Grafikkarten: Preise für Videospeicher im August um 30 % gestiegen

Michael Günsch 66 Kommentare
Grafikkarten: Preise für Videospeicher im August um 30 % gestiegen
Bild: Samsung

Die DRAM-Knappheit sorgt indirekt für steigende Preise bei Videospeicher für Grafikkarten. Wie DigiTimes berichtet, sind die Preise für „VGA RAM“ im August um 30,8 Prozent gegenüber dem Vormonat gestiegen.

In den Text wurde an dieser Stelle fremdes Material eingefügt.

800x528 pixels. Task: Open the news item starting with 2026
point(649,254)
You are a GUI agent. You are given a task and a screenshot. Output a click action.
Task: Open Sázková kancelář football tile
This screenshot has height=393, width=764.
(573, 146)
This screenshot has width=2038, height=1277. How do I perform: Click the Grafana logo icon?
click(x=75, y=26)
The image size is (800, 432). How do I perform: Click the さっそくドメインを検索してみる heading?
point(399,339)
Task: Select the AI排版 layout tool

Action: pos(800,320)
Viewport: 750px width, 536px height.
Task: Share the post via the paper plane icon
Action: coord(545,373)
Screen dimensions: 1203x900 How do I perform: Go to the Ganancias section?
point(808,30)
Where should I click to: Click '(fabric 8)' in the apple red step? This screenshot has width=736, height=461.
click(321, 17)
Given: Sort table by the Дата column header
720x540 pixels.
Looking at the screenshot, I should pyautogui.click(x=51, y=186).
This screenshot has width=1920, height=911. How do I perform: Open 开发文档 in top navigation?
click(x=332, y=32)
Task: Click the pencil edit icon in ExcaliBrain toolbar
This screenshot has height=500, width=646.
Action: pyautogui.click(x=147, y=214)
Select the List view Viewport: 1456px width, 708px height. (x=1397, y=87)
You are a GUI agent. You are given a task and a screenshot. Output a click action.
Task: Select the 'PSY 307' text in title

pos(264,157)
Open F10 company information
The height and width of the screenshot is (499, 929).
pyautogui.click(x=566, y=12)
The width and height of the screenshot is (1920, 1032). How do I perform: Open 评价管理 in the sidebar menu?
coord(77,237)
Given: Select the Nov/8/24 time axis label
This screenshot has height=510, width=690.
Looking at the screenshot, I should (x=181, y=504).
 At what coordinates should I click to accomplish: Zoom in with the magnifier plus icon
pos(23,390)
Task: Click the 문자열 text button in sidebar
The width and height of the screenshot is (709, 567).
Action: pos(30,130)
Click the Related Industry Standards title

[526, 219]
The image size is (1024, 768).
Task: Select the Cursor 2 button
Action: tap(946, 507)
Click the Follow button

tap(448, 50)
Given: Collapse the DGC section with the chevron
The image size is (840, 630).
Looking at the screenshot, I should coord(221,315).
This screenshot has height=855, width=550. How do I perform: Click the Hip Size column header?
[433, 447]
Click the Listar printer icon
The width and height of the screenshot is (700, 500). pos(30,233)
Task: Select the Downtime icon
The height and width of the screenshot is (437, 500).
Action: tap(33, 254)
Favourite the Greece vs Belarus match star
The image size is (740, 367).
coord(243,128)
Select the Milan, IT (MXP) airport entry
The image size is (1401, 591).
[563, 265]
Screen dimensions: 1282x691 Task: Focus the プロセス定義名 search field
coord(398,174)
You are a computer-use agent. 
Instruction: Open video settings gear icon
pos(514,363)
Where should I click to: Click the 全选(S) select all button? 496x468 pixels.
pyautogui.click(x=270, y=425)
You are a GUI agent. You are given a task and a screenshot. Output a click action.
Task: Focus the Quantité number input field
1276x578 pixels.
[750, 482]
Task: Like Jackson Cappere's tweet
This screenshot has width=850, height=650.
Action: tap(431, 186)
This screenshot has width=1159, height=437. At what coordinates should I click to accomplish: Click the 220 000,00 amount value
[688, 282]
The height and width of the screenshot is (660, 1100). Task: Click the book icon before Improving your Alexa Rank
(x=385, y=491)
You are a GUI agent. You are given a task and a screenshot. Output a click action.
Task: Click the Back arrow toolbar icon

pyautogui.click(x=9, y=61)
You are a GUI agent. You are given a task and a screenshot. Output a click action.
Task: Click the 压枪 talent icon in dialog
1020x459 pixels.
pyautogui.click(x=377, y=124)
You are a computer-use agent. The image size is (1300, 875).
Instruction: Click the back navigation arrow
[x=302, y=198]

Eine Ursache sei, dass die führenden Hersteller Samsung und SK Hynix Produktionskapazitäten für anderen RAM nutzen.

Demnach hätten die Hersteller mehr Kapazitäten der Herstellung von DRAM für Server und Mobilgeräte zugewiesen, um der anhaltenden Knappheit an dieser Front zu begegnen. Dies sorge wiederum für Engpässe und steigende Preise bei VRAM für Grafikkarten. Quellen aus Zuliefererkreisen sollen sogar davon ausgehen, dass die Preise im September weiter anziehen. Die Knappheit werde Hersteller von Grafikkarten und Gaming-Notebooks vor „eine große Herausforderung“ stellen, heißt es weiter.

Die führenden DRAM-Hersteller Samsung, SK Hynix und Micron hatten bereits im Herbst Teile der PC-DRAM-Fertigung neu zugeordnet, um stattdessen Server- und Mobile-DRAM mit extrem hoher Nachfrage zu fertigen. Dies sorgte für Engpässe und weiter steigende Preise bei Arbeitsspeicher für PCs, die im zweiten Quartal neue Höchstwerte erreichten. Das gleiche Schicksal könnte nun den Videospeicher ereilen, bei dem Samsung 55 Prozent Marktanteil besitzt – SK Hynix kommt auf 35 Prozent und Micron auf 10 Prozent.

Schwere Zeiten für Grafikkartenkäufer

Nachdem der Mining-Boom die Preise bestimmter Grafikkartenmodelle in ungeahnte Höhen schnellen ließ, droht nun ein weiterer Preistreiber in Form des verteuerten VRAM. Unklar ist inwieweit die Produktion des ohnehin teureren HBM-Speichers für High-End-Grafikkarten wie die Radeon RX Vega 64 (Test) betroffen ist. Samsung hatte im Juli eine Aufstockung der HBM-2-Produktion aufgrund hoher Nachfrage angekündigt, was letztlich die Versorgung verbessern sollte. Auch SK Hynix stellt HBM2 her, während sich Micron exklusiv auf GDDR5X konzentriert. Mit GDDR6 steht bei allen Herstellern der Nachfolger von GDDR5 in den Startlöchern, der im kommenden Jahr den Markt erreichen soll.